Changes in gene expression were not limited to brown fat, however. Subcutaneous fat showed a reduction in the expression of BMP7, which has been implicated in the creation of brown fat. The process of turning white fat, such as subcutaneous fat, into brown fat is known as “browning” and leads to the creation of “beige” or “brite” (from “brown-in-white”) fat that shows thermogenic activity similar to classical brown fat. Beige fat has been investigated as a potential anti-obesity agent in humans. Accordingly, a reduction in its creation could hypothetically make weight gain easier.
Visceral fat showed disparate reactions to gluten depending on whether the mice were fed a standard diet or a high-fat diet. The standard-fed mice showed increased expression of inflammatory molecules, while the high-fat-fed mice showed reductions in enzymes involved in fat metabolism. The causes of these different responses were not explored in the current study and require further investigation.

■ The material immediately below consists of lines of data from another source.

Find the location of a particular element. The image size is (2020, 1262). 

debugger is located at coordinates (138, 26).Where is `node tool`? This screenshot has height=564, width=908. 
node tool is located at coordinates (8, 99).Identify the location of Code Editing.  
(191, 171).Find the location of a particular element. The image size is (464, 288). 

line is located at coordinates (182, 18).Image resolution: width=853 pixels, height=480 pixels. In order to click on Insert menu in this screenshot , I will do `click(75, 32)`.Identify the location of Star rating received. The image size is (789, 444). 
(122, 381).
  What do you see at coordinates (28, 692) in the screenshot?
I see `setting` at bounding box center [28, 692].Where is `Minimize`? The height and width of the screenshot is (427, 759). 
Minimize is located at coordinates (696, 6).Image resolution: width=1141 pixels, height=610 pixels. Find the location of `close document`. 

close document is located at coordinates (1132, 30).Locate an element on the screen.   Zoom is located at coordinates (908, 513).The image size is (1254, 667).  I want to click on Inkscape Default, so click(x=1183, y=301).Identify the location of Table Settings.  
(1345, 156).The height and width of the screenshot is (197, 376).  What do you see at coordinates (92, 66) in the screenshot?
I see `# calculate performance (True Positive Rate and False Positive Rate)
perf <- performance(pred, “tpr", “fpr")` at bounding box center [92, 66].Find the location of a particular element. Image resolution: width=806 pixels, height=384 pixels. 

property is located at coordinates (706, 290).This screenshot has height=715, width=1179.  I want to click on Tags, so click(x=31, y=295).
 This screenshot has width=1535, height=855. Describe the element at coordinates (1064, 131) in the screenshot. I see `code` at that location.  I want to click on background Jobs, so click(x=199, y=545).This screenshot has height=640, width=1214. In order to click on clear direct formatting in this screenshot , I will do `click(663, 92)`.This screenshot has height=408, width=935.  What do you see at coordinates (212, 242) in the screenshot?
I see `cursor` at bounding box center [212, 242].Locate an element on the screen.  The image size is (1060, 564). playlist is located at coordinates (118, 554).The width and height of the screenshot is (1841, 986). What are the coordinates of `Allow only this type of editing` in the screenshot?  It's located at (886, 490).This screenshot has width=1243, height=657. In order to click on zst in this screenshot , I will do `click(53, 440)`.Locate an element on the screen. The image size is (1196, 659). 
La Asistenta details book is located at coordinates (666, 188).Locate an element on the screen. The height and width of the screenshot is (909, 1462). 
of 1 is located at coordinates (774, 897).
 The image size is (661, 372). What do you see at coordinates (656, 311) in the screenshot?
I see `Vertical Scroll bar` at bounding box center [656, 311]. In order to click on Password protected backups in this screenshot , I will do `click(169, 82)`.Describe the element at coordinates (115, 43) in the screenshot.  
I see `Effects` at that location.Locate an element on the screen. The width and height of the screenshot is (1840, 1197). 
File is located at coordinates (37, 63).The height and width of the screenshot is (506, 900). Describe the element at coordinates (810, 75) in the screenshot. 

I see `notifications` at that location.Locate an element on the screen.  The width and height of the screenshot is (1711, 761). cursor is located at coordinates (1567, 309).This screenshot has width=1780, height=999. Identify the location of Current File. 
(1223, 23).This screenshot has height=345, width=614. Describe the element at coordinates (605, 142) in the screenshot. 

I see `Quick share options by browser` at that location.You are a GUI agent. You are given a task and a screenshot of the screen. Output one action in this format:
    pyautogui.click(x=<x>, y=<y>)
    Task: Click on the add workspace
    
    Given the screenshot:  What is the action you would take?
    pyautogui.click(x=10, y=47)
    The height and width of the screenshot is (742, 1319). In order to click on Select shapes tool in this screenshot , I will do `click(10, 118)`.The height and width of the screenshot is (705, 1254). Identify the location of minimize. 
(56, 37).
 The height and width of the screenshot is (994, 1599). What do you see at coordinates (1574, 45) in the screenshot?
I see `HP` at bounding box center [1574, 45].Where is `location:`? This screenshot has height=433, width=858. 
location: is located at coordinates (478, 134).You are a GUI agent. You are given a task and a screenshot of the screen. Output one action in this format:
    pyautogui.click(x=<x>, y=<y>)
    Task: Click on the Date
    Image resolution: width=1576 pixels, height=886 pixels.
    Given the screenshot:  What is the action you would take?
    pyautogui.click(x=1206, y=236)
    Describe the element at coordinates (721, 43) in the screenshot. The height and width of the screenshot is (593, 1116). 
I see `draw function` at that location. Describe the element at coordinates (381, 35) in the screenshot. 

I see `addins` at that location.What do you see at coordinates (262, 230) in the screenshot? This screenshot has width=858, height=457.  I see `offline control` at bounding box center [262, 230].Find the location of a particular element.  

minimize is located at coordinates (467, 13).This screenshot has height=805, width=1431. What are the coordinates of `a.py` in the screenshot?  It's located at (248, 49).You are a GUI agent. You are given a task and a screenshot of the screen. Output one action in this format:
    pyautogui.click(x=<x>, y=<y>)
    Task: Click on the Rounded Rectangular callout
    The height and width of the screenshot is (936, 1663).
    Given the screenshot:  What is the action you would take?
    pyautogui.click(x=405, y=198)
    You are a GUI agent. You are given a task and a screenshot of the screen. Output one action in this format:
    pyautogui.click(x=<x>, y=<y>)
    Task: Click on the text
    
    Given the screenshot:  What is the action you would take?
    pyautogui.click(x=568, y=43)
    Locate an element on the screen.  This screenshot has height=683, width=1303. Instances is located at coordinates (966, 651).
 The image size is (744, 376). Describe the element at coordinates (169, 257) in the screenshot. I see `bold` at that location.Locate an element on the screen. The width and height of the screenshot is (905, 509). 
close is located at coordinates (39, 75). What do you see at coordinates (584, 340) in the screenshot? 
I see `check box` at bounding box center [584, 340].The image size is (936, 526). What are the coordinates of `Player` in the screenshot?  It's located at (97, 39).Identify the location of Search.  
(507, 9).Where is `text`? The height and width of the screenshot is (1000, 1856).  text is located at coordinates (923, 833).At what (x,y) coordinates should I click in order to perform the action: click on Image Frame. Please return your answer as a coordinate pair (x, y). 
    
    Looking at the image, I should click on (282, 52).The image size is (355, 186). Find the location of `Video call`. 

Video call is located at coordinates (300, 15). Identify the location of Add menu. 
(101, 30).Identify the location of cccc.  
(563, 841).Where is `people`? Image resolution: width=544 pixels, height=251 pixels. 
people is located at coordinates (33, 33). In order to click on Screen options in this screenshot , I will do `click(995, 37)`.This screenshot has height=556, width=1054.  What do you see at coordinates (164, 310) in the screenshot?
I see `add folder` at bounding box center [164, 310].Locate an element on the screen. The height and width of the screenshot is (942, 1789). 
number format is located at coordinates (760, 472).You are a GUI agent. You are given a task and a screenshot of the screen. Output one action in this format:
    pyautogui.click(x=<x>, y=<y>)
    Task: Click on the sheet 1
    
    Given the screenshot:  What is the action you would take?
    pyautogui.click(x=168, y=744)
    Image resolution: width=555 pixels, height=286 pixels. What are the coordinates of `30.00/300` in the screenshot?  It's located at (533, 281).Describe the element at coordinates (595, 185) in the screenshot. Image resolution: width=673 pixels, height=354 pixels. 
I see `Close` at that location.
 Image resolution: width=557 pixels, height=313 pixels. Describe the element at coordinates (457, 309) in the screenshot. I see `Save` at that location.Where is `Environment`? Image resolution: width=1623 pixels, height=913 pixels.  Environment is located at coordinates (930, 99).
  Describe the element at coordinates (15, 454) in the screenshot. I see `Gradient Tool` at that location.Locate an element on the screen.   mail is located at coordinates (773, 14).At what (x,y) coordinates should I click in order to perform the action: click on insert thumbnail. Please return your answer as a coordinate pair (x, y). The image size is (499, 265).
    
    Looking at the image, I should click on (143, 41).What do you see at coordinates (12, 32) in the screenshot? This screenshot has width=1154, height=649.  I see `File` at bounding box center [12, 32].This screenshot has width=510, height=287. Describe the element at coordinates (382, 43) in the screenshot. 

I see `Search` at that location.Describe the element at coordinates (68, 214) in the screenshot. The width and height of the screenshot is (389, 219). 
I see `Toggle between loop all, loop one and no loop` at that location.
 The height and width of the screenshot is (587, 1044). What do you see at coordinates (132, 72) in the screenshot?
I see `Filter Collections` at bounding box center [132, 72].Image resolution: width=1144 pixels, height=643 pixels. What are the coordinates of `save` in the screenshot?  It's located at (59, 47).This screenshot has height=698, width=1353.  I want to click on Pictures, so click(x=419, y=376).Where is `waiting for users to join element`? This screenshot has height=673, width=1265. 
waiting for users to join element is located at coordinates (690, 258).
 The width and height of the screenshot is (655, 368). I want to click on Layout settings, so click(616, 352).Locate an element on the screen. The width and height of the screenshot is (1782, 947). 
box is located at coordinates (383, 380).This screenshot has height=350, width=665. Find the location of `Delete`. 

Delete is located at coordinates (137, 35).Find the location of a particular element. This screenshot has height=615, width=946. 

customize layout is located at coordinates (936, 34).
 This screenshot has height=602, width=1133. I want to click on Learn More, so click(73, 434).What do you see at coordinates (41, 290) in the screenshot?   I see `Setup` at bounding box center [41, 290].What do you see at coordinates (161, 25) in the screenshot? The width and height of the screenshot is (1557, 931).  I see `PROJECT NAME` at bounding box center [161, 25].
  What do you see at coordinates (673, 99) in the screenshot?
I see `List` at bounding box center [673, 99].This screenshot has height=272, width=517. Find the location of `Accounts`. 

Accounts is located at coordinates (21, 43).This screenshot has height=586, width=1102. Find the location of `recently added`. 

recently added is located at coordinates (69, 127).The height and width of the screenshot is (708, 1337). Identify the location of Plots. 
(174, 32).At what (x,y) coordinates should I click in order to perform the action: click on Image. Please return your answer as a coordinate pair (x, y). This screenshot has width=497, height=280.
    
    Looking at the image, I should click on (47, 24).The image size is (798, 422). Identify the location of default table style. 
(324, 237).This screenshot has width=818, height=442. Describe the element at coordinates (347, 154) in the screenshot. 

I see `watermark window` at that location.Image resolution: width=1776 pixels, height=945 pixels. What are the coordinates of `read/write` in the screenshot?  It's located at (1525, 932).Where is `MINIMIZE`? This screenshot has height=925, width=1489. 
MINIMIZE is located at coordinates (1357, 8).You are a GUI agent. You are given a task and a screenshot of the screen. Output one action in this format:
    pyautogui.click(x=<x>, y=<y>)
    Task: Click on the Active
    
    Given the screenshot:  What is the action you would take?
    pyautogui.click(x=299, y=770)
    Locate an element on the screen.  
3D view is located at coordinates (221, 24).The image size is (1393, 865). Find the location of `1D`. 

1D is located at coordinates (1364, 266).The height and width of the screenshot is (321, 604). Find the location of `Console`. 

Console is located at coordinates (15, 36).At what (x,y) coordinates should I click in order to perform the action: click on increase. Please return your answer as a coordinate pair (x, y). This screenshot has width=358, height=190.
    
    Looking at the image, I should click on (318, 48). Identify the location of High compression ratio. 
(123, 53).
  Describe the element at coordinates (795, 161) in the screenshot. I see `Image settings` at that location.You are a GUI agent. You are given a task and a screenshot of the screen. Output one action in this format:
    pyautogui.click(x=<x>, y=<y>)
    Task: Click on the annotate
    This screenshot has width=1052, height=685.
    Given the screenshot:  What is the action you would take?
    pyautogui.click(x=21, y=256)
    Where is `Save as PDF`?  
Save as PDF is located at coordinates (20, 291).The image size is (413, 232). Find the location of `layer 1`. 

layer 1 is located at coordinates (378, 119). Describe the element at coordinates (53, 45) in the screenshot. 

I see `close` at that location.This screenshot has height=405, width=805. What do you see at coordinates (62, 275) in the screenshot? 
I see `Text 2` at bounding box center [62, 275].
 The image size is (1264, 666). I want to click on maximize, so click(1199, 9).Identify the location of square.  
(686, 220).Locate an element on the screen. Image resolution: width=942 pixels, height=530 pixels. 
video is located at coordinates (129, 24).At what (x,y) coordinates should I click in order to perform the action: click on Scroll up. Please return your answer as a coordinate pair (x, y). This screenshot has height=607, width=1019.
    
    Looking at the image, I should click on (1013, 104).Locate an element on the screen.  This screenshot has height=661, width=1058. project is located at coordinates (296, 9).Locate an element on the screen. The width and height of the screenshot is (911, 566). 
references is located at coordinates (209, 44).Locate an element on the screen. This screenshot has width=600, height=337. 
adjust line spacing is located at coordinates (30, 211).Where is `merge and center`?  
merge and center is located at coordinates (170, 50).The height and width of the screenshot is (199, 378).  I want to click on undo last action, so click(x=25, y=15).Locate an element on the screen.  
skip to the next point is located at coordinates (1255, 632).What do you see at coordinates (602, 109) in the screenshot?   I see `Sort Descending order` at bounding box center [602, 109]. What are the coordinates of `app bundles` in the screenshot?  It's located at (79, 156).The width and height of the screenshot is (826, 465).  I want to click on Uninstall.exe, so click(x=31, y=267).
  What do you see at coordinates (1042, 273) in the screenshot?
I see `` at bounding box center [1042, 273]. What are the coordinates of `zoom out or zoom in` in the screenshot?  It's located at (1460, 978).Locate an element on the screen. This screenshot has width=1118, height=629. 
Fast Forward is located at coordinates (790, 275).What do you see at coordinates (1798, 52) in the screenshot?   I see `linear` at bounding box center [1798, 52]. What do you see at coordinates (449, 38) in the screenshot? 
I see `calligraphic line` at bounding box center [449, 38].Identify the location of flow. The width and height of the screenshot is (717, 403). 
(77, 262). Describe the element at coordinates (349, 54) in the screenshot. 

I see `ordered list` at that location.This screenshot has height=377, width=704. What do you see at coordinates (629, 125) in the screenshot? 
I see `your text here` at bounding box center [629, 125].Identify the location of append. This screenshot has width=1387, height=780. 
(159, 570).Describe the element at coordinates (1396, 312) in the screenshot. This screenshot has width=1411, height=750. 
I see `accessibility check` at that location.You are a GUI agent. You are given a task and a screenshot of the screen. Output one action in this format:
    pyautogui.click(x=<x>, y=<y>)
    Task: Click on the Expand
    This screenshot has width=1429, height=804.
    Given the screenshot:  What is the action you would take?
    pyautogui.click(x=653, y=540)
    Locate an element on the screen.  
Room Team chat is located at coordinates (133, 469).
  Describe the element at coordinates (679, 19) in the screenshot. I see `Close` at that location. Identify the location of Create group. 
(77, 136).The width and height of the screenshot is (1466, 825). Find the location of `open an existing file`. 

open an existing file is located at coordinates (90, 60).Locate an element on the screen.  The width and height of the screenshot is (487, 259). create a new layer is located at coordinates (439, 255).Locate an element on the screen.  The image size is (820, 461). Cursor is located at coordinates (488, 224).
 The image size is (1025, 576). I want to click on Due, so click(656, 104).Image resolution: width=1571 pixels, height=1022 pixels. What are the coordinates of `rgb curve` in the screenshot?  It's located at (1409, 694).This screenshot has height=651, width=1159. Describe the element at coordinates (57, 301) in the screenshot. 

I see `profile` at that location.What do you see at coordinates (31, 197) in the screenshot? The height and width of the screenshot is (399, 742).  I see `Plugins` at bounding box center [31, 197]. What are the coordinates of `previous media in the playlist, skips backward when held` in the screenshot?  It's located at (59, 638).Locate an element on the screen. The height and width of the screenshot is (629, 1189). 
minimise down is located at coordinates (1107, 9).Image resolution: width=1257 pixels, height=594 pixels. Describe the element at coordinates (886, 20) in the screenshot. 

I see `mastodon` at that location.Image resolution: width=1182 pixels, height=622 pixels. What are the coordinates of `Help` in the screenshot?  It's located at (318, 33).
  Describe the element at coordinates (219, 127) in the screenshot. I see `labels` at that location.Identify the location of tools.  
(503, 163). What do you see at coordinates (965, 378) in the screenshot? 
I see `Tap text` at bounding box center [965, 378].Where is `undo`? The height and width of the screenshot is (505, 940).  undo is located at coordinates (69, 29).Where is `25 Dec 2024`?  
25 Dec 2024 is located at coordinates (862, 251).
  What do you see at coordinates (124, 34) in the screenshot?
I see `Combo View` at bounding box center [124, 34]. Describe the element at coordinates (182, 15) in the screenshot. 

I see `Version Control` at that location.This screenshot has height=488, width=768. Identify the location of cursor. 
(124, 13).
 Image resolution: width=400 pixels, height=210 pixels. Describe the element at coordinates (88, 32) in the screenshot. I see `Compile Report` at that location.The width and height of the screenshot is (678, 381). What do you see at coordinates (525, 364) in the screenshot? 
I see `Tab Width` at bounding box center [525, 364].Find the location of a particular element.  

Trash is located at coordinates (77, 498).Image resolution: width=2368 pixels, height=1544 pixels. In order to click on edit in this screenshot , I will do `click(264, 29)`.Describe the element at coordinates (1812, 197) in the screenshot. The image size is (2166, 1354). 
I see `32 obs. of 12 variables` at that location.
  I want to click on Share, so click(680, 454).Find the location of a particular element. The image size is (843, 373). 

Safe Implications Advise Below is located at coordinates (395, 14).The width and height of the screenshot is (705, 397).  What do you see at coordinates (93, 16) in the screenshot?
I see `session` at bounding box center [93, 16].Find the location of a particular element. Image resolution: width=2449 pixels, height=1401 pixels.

The background diet plays a large role in how dietary modifications are handled by the body. Notably, the gluten was contained in each and every food pellet that the mice consumed, meaning they had constant exposure when they ate. How would the results differ if gluten intake was more intermittent? Also, how would the amount of protein, fiber, and other nutrients in the diet influence how gluten affects health? It is well established that fiber promotes a healthy microbiome and strong gut barrier.
How much gluten is required to see a health effect? Gluten consumption at 4.5% of the diet would correspond to an intake of about 60 grams daily, assuming an average intake of three pounds of food by an adult human. Gluten is roughly 80% of the protein in wheat, meaning that someone would need to consume about 75 grams of protein from wheat products daily. This is about 20 slices of whole wheat bread. How a lower and more realistic intake of gluten would affect health is another question that requires further investigation.
Finally, because measurements were made after the intervention, it is unclear whether the changes in gene expression were the cause of the weight gain, or the result of it. The researchers measured bodyweight on a weekly basis, but measured gene expression and respiration only at study start and study end. It would have been more insightful if these latter measurements were made earlier in the study before meaningful differences in weight emerged, to strengthen the evidence suggesting that these changes did indeed cause weight gain, since causes precede effects.
The study under review tells us that mice consuming the equivalent of 20 slices of whole wheat bread daily (in terms of gluten content) had metabolic alterations that promote reduced energy expenditure and increased fat gain, possibly through a direct effect on fat tissue. How this study would play out in humans remains unclear.